Copy out the data below word for word, keeping every line unchanged.
========================================
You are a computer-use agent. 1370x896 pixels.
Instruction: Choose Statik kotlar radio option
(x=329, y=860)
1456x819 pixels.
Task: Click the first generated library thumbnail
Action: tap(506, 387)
========================================
Result of the exercise:
You are a computer-use agent. 1370x896 pixels.
Instruction: Choose Statik kotlar radio option
(x=329, y=860)
1456x819 pixels.
Task: Click the first generated library thumbnail
Action: tap(506, 387)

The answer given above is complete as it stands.